Task details |
Please repeat the lines below, substituting "screen assistant" for every "GUI agent" and leaving everything else the same.

### Data rows ###

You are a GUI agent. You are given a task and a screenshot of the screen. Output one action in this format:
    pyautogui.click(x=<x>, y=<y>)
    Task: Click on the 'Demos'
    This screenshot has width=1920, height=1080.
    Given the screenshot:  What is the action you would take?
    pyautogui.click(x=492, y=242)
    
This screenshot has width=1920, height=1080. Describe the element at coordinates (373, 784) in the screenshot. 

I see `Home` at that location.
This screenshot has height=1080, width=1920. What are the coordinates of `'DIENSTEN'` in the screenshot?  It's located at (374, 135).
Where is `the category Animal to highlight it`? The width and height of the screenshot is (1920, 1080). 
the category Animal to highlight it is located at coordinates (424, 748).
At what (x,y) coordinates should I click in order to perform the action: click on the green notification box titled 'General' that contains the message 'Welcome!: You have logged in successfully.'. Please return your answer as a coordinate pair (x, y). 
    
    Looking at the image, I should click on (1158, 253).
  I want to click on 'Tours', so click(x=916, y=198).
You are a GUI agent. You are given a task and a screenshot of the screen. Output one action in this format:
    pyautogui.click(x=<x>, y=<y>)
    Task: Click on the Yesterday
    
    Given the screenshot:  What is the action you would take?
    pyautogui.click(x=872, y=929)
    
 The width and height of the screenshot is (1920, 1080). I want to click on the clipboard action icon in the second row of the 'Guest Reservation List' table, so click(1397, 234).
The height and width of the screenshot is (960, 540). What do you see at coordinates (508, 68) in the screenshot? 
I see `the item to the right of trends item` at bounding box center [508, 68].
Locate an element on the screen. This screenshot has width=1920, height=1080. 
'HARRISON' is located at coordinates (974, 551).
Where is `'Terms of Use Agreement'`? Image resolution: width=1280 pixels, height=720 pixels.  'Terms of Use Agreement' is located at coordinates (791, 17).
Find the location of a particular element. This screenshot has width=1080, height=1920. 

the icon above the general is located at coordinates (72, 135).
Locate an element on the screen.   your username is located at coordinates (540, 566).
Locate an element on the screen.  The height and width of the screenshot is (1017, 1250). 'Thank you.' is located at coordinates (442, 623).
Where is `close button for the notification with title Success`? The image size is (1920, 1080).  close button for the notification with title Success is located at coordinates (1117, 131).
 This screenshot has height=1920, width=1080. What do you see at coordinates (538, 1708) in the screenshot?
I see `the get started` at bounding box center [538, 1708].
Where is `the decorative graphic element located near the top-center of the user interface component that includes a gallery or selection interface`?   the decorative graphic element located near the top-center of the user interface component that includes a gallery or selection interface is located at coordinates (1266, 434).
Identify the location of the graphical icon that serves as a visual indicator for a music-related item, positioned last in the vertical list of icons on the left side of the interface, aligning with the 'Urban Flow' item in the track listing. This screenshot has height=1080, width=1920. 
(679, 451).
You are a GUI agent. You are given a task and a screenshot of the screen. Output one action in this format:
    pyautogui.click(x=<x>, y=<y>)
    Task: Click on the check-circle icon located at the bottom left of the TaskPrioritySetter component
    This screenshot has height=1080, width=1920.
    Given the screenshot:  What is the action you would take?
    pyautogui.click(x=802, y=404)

###

Task answer |
You are a screen assistant. You are given a task and a screenshot of the screen. Output one action in this format:
    pyautogui.click(x=<x>, y=<y>)
    Task: Click on the 'Demos'
    This screenshot has width=1920, height=1080.
    Given the screenshot:  What is the action you would take?
    pyautogui.click(x=492, y=242)
    
This screenshot has width=1920, height=1080. Describe the element at coordinates (373, 784) in the screenshot. 

I see `Home` at that location.
This screenshot has height=1080, width=1920. What are the coordinates of `'DIENSTEN'` in the screenshot?  It's located at (374, 135).
Where is `the category Animal to highlight it`? The width and height of the screenshot is (1920, 1080). 
the category Animal to highlight it is located at coordinates (424, 748).
At what (x,y) coordinates should I click in order to perform the action: click on the green notification box titled 'General' that contains the message 'Welcome!: You have logged in successfully.'. Please return your answer as a coordinate pair (x, y). 
    
    Looking at the image, I should click on (1158, 253).
  I want to click on 'Tours', so click(x=916, y=198).
You are a screen assistant. You are given a task and a screenshot of the screen. Output one action in this format:
    pyautogui.click(x=<x>, y=<y>)
    Task: Click on the Yesterday
    
    Given the screenshot:  What is the action you would take?
    pyautogui.click(x=872, y=929)
    
 The width and height of the screenshot is (1920, 1080). I want to click on the clipboard action icon in the second row of the 'Guest Reservation List' table, so click(1397, 234).
The height and width of the screenshot is (960, 540). What do you see at coordinates (508, 68) in the screenshot? 
I see `the item to the right of trends item` at bounding box center [508, 68].
Locate an element on the screen. This screenshot has width=1920, height=1080. 
'HARRISON' is located at coordinates (974, 551).
Where is `'Terms of Use Agreement'`? Image resolution: width=1280 pixels, height=720 pixels.  'Terms of Use Agreement' is located at coordinates (791, 17).
Find the location of a particular element. This screenshot has width=1080, height=1920. 

the icon above the general is located at coordinates (72, 135).
Locate an element on the screen.   your username is located at coordinates (540, 566).
Locate an element on the screen.  The height and width of the screenshot is (1017, 1250). 'Thank you.' is located at coordinates (442, 623).
Where is `close button for the notification with title Success`? The image size is (1920, 1080).  close button for the notification with title Success is located at coordinates (1117, 131).
 This screenshot has height=1920, width=1080. What do you see at coordinates (538, 1708) in the screenshot?
I see `the get started` at bounding box center [538, 1708].
Where is `the decorative graphic element located near the top-center of the user interface component that includes a gallery or selection interface`?   the decorative graphic element located near the top-center of the user interface component that includes a gallery or selection interface is located at coordinates (1266, 434).
Identify the location of the graphical icon that serves as a visual indicator for a music-related item, positioned last in the vertical list of icons on the left side of the interface, aligning with the 'Urban Flow' item in the track listing. This screenshot has height=1080, width=1920. 
(679, 451).
You are a screen assistant. You are given a task and a screenshot of the screen. Output one action in this format:
    pyautogui.click(x=<x>, y=<y>)
    Task: Click on the check-circle icon located at the bottom left of the TaskPrioritySetter component
    This screenshot has height=1080, width=1920.
    Given the screenshot:  What is the action you would take?
    pyautogui.click(x=802, y=404)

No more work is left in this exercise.